Developed to assist port authorities in identifying environmental issues and in assessing their significance. TEAP can be used by any type of port authority or port company willing to implement a systematic and scientific-based method to identify its Significant Environmental Aspects.
Questions this practice may help answer
- What are the key environmental aspects related to a port authority’s activities? What is the significance of these environmental aspects?
- How can common criteria for the environmental management system standards such as ISO 14001, PERS and EMAS be devised?
The Tool for the identification and assessment of Environmental Aspects in Ports (TEAP) has been developed as part of the PERSEUS project. It is used for the purposes of assisting port authorities in the identification of Significant Environmental Aspects (SEA) and in the assessment of their salience. The tool addresses the need to unify approaches across the South European Seas (the Mediterranean and Black Seas) for the identification of environmental aspects to meet environmental management system standards such as ISO 14001, PERS and EMAS. This is a challenge for all port authorities in the region, who need to meet certain standards with respect to legislative and regulatory obligations. In addition, the tool will help improve the quality of the environment in the ports’ areas by emphasizing the crucial environmental issues.
Aspects / Objectives
- Assist port authorities in the identification of Significant Environmental Aspects;
- Assist port authorities in the assessment of Significant Environmental Aspects;
- Consolidate methods of achieving environmental management system standards;
- Help improve the quality of the environment in the ports and in the surrounding areas.
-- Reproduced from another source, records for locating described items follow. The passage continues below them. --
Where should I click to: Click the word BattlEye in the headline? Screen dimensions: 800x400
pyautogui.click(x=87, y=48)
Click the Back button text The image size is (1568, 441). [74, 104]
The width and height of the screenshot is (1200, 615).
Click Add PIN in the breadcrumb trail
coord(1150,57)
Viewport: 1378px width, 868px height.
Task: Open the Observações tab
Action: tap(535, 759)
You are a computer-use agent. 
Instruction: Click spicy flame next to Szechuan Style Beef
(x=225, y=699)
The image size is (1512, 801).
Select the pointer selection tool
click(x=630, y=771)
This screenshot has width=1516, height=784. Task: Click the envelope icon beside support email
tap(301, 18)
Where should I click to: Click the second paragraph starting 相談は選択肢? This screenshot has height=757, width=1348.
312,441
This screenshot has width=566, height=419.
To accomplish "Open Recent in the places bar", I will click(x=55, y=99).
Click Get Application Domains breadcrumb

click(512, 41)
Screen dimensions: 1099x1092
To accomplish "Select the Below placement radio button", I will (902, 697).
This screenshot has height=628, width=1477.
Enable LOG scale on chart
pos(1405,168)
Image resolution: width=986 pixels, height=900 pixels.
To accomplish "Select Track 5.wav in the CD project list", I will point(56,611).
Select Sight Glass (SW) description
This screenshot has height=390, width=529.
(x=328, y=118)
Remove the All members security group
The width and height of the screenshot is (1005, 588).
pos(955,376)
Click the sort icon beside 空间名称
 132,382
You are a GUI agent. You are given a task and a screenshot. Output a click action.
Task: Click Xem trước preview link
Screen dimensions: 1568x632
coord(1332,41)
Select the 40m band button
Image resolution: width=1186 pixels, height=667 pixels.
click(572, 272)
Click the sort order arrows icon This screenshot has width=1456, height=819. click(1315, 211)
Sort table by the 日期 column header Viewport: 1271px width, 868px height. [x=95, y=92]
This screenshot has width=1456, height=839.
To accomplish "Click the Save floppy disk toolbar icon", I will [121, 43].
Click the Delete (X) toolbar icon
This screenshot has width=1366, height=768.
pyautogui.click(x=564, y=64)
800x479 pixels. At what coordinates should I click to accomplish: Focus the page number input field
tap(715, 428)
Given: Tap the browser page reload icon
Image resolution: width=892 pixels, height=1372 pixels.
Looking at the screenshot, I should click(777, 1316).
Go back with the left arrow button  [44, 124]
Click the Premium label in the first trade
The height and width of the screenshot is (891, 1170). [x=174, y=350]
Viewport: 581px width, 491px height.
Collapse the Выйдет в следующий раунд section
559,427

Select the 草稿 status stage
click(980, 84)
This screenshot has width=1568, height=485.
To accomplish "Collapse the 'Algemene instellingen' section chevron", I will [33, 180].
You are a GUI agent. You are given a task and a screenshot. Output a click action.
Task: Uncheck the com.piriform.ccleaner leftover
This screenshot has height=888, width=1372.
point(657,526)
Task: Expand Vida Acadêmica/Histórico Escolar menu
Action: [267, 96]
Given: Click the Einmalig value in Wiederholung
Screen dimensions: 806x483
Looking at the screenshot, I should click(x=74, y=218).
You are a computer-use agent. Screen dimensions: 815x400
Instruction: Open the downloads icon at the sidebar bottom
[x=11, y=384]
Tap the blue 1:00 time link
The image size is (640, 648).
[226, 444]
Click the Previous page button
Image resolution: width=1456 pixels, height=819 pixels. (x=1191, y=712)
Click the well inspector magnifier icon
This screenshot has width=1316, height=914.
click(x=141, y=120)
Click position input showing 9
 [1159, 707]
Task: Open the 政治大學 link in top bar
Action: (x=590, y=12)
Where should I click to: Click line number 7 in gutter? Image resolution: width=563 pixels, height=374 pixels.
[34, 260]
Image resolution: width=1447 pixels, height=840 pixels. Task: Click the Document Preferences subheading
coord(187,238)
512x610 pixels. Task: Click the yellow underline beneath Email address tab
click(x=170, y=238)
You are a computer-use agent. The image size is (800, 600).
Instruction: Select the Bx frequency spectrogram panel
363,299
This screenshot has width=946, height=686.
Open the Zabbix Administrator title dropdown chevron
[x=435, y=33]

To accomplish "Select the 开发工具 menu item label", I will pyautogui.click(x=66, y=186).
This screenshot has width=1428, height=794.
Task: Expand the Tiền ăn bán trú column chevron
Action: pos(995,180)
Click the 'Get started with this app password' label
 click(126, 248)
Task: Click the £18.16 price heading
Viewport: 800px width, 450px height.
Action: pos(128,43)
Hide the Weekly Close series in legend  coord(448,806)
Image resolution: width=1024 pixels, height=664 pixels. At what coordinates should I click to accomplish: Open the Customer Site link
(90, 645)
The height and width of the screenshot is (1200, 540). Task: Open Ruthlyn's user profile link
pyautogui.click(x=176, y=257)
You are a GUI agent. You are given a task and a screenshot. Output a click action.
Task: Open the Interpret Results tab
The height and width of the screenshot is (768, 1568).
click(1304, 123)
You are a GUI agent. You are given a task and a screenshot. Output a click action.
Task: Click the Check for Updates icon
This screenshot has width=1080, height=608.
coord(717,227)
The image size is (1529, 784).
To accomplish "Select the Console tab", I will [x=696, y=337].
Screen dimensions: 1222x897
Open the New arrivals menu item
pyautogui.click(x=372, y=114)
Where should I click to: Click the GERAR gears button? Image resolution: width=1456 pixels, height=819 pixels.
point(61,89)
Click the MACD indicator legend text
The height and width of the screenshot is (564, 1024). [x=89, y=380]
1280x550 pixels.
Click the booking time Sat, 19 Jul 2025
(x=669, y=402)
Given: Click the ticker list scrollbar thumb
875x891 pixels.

The Tool for the identification and assessment of Environmental Aspects in Ports (TEAP) is a user-friendly platform that is based online. It is confidential and no information collected during its use is transferred to third parties. The tool represents a 5-step procedure, which the port authorities normally complete in 30 minutes. The stages are the following:
- Step 1 (Port contact details): The person using the tool provides the contact details for the port authority, which he/she represents;
- Step 2 (Port activities): This step aims at identifying the activities carried out in the port. A large checklist of possible port activities is provided and the user has to select the ones that apply to his/her port. The selection of a particular activity results in the inclusion of the environmental aspects that are associated with that activity;
- Step 3 (Environmental aspects): This step provides a list of environmental aspects that are associated with the port activities selected in Step 2, ranking them from high to low occurrence. The list includes only Significant Environmental Aspects for the respective port, meaning that only the environmental aspects with a score equal to or higher than the threshold value of 50% of the maximum score are included;
- Step 4 (Application of criteria): The significance of the environmental aspects, identified at the previous stage, is assessed by means of the application of pre-defined criteria. The TEAP guides the user to determine the most significant aspects, whereby each of the criteria are attributed a weight between 1 and 5;
- Step 5 (Significant Environmental Aspects): In this last step the tool generates a final list of Significant Environmental Aspects (SEAs) specific to the respective port authority.
Main Outputs / Results
The main output of the TEAP is a list of Significant Environmental Aspects (SEAs) specific to the port authority represented by the user and consistent with a common set of criteria. The tool calculates an average value for each identified environmental aspect and provides an ordered ranking in accordance with the scoring system applied in Step 4 of the procedure. There is a threshold that defines the Significant Environmental Aspects, which corresponds to an average score of 3 points or more.
The TEAP can be transferred into other context in a relatively straightforward manner. The only requirement is that the tool is adjusted to the legislative and regulatory requirements prevalent in the respective region that it is expected to cover. Otherwise, the general approach to the identification and assessment of environmental aspects is fully transferrable and can be used in other contexts.
Readjustments of the TEAP need to take into consideration that different locations have different environmental profiles, therefore the pre-defined criteria for the assessment of environmental aspects need to be carefully reviewed and analysed and, if necessary, amended.
Prof. Rosa Mari Darbra Roman
Universitat Politecnica De Catalunya, Spain
E-mail: rm.darbraupc.edu (rm[dot]darbra[at]upc[dot]edu)
PERSEUS: Polytechnic University of Catalonia (UPC)
Costs / Funding Source
Direct costs of this practice elaboration are unknown.